_Work to complete:_ Each entry is to be retyped exactly as it stands.

____ Provided data

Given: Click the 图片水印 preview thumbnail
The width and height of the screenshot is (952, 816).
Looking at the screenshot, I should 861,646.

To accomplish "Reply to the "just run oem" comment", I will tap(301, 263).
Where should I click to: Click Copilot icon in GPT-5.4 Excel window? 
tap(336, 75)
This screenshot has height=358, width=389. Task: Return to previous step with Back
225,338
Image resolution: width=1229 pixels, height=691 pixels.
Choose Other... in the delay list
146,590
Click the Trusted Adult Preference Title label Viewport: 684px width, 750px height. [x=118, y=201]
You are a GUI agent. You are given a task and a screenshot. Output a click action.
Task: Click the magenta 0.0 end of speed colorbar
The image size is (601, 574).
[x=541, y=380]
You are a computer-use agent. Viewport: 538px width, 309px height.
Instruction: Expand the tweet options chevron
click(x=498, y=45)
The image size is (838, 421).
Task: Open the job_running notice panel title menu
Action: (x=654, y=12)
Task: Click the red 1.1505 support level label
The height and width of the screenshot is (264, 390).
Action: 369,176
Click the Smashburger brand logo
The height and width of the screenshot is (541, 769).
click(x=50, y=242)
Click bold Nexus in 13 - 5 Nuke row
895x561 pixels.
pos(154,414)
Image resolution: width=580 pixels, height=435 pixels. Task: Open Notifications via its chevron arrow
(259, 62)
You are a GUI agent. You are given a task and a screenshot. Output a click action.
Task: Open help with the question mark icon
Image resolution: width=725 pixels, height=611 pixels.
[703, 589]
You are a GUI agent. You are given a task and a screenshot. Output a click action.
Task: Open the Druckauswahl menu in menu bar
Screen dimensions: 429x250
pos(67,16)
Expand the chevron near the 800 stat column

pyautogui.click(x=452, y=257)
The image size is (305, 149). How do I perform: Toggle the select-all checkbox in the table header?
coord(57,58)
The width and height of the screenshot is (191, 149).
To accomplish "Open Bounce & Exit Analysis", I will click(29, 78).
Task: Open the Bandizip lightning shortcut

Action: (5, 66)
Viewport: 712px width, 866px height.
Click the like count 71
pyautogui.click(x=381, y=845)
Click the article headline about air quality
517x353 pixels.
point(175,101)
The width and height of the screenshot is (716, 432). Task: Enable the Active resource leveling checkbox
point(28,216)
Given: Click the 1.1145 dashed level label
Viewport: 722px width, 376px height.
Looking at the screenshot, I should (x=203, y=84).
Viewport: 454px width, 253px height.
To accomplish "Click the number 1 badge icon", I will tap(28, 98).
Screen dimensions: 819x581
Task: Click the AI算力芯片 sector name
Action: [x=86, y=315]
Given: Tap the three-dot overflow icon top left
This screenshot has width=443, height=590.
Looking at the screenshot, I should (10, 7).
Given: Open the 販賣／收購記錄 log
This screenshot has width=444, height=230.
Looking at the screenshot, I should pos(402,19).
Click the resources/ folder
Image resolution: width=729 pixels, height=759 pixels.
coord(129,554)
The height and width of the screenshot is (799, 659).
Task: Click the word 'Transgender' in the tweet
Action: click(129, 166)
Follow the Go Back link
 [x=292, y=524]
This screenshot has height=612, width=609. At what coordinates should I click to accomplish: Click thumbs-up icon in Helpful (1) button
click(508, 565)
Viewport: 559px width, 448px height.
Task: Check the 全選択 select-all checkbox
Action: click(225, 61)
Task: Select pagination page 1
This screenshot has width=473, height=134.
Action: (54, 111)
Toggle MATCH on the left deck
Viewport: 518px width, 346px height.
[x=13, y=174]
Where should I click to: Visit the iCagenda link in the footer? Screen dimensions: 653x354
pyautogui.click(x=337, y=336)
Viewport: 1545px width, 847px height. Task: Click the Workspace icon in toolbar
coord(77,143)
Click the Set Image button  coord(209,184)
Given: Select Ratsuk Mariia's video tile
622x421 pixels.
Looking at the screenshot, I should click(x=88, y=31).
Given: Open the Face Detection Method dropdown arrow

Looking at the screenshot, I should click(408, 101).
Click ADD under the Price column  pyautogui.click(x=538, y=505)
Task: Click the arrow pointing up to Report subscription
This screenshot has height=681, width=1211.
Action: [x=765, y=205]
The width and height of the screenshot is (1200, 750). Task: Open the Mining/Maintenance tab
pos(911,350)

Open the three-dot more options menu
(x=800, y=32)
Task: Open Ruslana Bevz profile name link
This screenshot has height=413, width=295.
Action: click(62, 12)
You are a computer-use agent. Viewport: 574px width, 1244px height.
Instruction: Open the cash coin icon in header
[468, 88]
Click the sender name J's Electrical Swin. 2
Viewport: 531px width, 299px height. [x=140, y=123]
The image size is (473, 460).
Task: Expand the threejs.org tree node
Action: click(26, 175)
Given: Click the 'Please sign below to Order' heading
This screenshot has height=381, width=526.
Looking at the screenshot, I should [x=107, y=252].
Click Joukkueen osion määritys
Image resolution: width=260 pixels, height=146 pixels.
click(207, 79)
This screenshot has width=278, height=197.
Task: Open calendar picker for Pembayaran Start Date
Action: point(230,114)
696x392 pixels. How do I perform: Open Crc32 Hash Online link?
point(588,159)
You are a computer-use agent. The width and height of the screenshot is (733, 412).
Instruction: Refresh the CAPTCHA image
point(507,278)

________

_Final answer:_
Given: Click the 图片水印 preview thumbnail
The width and height of the screenshot is (952, 816).
Looking at the screenshot, I should 861,646.

To accomplish "Reply to the "just run oem" comment", I will tap(301, 263).
Where should I click to: Click Copilot icon in GPT-5.4 Excel window? 
tap(336, 75)
This screenshot has height=358, width=389. Task: Return to previous step with Back
225,338
Image resolution: width=1229 pixels, height=691 pixels.
Choose Other... in the delay list
146,590
Click the Trusted Adult Preference Title label Viewport: 684px width, 750px height. [x=118, y=201]
You are a GUI agent. You are given a task and a screenshot. Output a click action.
Task: Click the magenta 0.0 end of speed colorbar
The image size is (601, 574).
[x=541, y=380]
You are a computer-use agent. Viewport: 538px width, 309px height.
Instruction: Expand the tweet options chevron
click(x=498, y=45)
The image size is (838, 421).
Task: Open the job_running notice panel title menu
Action: (x=654, y=12)
Task: Click the red 1.1505 support level label
The height and width of the screenshot is (264, 390).
Action: 369,176
Click the Smashburger brand logo
The height and width of the screenshot is (541, 769).
click(x=50, y=242)
Click bold Nexus in 13 - 5 Nuke row
895x561 pixels.
pos(154,414)
Image resolution: width=580 pixels, height=435 pixels. Task: Open Notifications via its chevron arrow
(259, 62)
You are a GUI agent. You are given a task and a screenshot. Output a click action.
Task: Open help with the question mark icon
Image resolution: width=725 pixels, height=611 pixels.
[703, 589]
You are a GUI agent. You are given a task and a screenshot. Output a click action.
Task: Open the Druckauswahl menu in menu bar
Screen dimensions: 429x250
pos(67,16)
Expand the chevron near the 800 stat column

pyautogui.click(x=452, y=257)
The image size is (305, 149). How do I perform: Toggle the select-all checkbox in the table header?
coord(57,58)
The width and height of the screenshot is (191, 149).
To accomplish "Open Bounce & Exit Analysis", I will click(29, 78).
Task: Open the Bandizip lightning shortcut

Action: (5, 66)
Viewport: 712px width, 866px height.
Click the like count 71
pyautogui.click(x=381, y=845)
Click the article headline about air quality
517x353 pixels.
point(175,101)
The width and height of the screenshot is (716, 432). Task: Enable the Active resource leveling checkbox
point(28,216)
Given: Click the 1.1145 dashed level label
Viewport: 722px width, 376px height.
Looking at the screenshot, I should (x=203, y=84).
Viewport: 454px width, 253px height.
To accomplish "Click the number 1 badge icon", I will tap(28, 98).
Screen dimensions: 819x581
Task: Click the AI算力芯片 sector name
Action: [x=86, y=315]
Given: Tap the three-dot overflow icon top left
This screenshot has width=443, height=590.
Looking at the screenshot, I should (10, 7).
Given: Open the 販賣／收購記錄 log
This screenshot has width=444, height=230.
Looking at the screenshot, I should pos(402,19).
Click the resources/ folder
Image resolution: width=729 pixels, height=759 pixels.
coord(129,554)
The height and width of the screenshot is (799, 659).
Task: Click the word 'Transgender' in the tweet
Action: click(129, 166)
Follow the Go Back link
 [x=292, y=524]
This screenshot has height=612, width=609. At what coordinates should I click to accomplish: Click thumbs-up icon in Helpful (1) button
click(508, 565)
Viewport: 559px width, 448px height.
Task: Check the 全選択 select-all checkbox
Action: click(225, 61)
Task: Select pagination page 1
This screenshot has width=473, height=134.
Action: (54, 111)
Toggle MATCH on the left deck
Viewport: 518px width, 346px height.
[x=13, y=174]
Where should I click to: Visit the iCagenda link in the footer? Screen dimensions: 653x354
pyautogui.click(x=337, y=336)
Viewport: 1545px width, 847px height. Task: Click the Workspace icon in toolbar
coord(77,143)
Click the Set Image button  coord(209,184)
Given: Select Ratsuk Mariia's video tile
622x421 pixels.
Looking at the screenshot, I should click(x=88, y=31).
Given: Open the Face Detection Method dropdown arrow

Looking at the screenshot, I should click(408, 101).
Click ADD under the Price column  pyautogui.click(x=538, y=505)
Task: Click the arrow pointing up to Report subscription
This screenshot has height=681, width=1211.
Action: [x=765, y=205]
The width and height of the screenshot is (1200, 750). Task: Open the Mining/Maintenance tab
pos(911,350)

Open the three-dot more options menu
(x=800, y=32)
Task: Open Ruslana Bevz profile name link
This screenshot has height=413, width=295.
Action: click(62, 12)
You are a computer-use agent. Viewport: 574px width, 1244px height.
Instruction: Open the cash coin icon in header
[468, 88]
Click the sender name J's Electrical Swin. 2
Viewport: 531px width, 299px height. [x=140, y=123]
The image size is (473, 460).
Task: Expand the threejs.org tree node
Action: click(26, 175)
Given: Click the 'Please sign below to Order' heading
This screenshot has height=381, width=526.
Looking at the screenshot, I should [x=107, y=252].
Click Joukkueen osion määritys
Image resolution: width=260 pixels, height=146 pixels.
click(207, 79)
This screenshot has width=278, height=197.
Task: Open calendar picker for Pembayaran Start Date
Action: point(230,114)
696x392 pixels. How do I perform: Open Crc32 Hash Online link?
point(588,159)
You are a computer-use agent. The width and height of the screenshot is (733, 412).
Instruction: Refresh the CAPTCHA image
point(507,278)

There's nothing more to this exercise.